Gig crowd

COVID-19 and the Future of Gigs

The lockdown measures imposed on society as a whole due to COVID-19 have had a disproportionate impact on some industries, most notably the entertainment sector. The music industry has felt the full force of the restrictions; tours have been cancelled and a whole festival season has been virtually wiped out leaving bands and venues high and dry. To make matters worse, there is currently no indication when bands will be able to get together to practice, let alone perform in a packed venue.

Some artists have taken to streaming performances on social media and there is a growing debate about whether they should be charging. This is a double edged sword and one which bands, especially emerging bands, need to consider carefully. On the one hand, there should be a value attached to their work, whilst on the other, charging probably won’t attract new viewers to the stream. As the restrictions look set to stay in place for a while yet, artists may need to look at finding a balance between the two; a regular open live stream with the option of a paid stream with exclusive content. Yes, there are those who will wait for the content to appear on the free stream, but there are also fans who will happily pay for the added extras. Each band will need to find their own balance; there is no right or wrong.

Along with merch sales, this may just be enough to help bands tick over until they’re able to get back out on the road. But even then, the live scene is going to take a substantial hit. All signs (as of writing) are suggesting that social distancing measures may need to be in place until early next year, or possibly even longer; how will bands and venues survive in the longer term? The logistics of touring could mean that your favourite band might not be able to tour for some time yet, capacity restrictions could mean shows are no longer viable in terms of ticket and merch revenue. 
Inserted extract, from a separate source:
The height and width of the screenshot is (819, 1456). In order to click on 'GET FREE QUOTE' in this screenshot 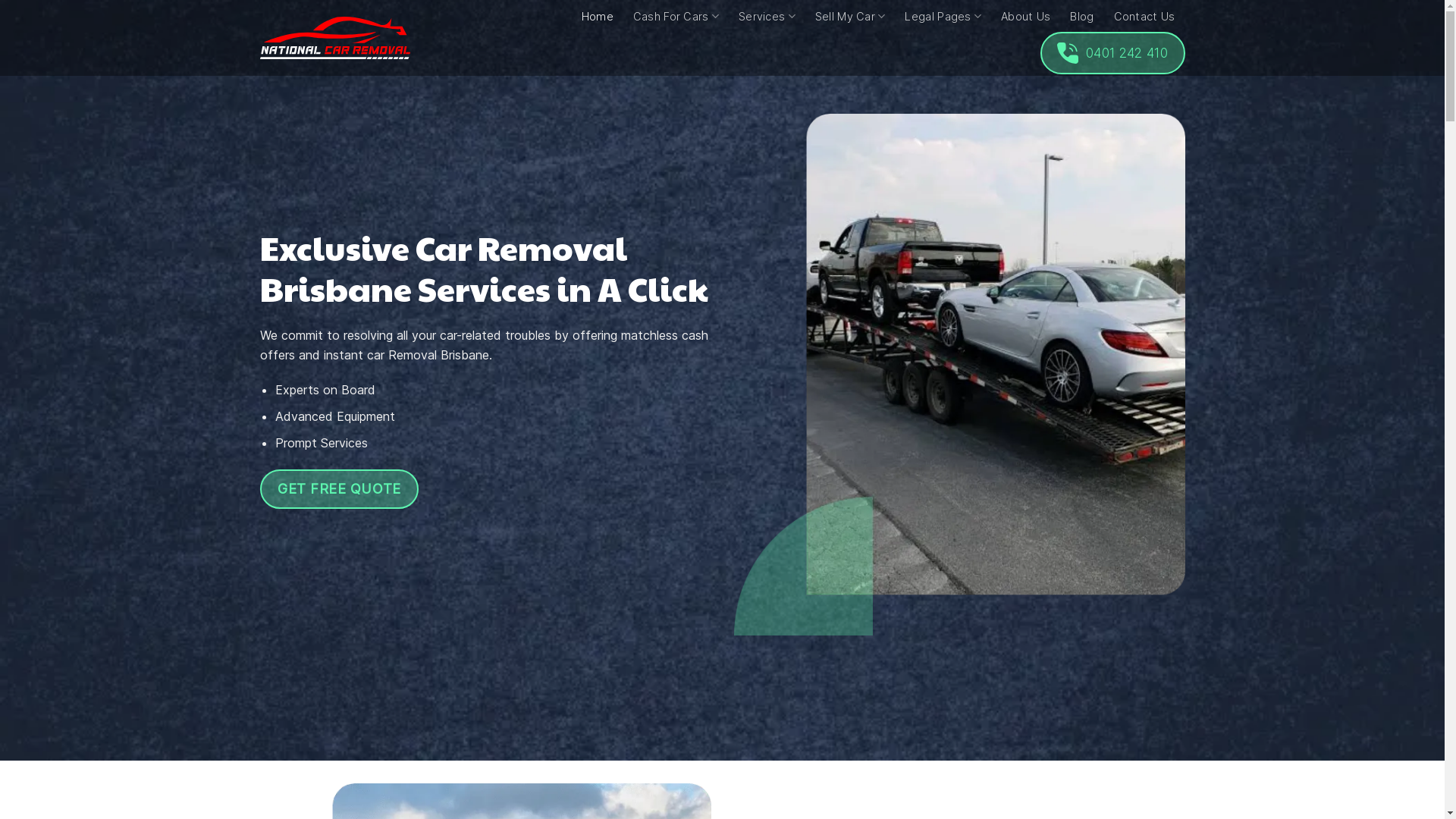, I will do `click(337, 488)`.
One solution would be one off shows which comply with government regulations, which are also streamed live to a paying online audience. Watching a gig online is no substitute for actually being in the room, but a compromise is far better than losing something altogether. A standard 3 band bill would offer the same opportunities as they have done previously, allowing bands to reach a new audience and extend their fanbase. Not only is this model achievable as it requires very little additional kit, it can be scaled up or down to take into account any changes to guidelines or localised lockdowns.

And the best thing with this model is it needn’t stop when the world returns to the pre-COVID norm; offering a paid live stream to a show would make them accessible to everyone, overcoming the hurdles many with illnesses and disabilities need to navigate in order to enjoy live music. 

There will also need to be a new way of hosting gigs to support the scene through this difficult time and shows may look different for a while. Not only will venues have to work around possible social distancing requirements, they will have to reassess every aspect of a show; from the queue at the door, pinch points, how people access the cloakroom, the bar and the toilets, all the way through to the way kit is used/shared/changed over; sharing microphones will probably not be a good idea. All of these will also impact a venue’s ability to safely put on a show.

But whatever the future of gigging looks like in reality, the live music scene will need financial support which far exceeds what the government are likely to offer and we need to explore other options to help or risk losing something we all love.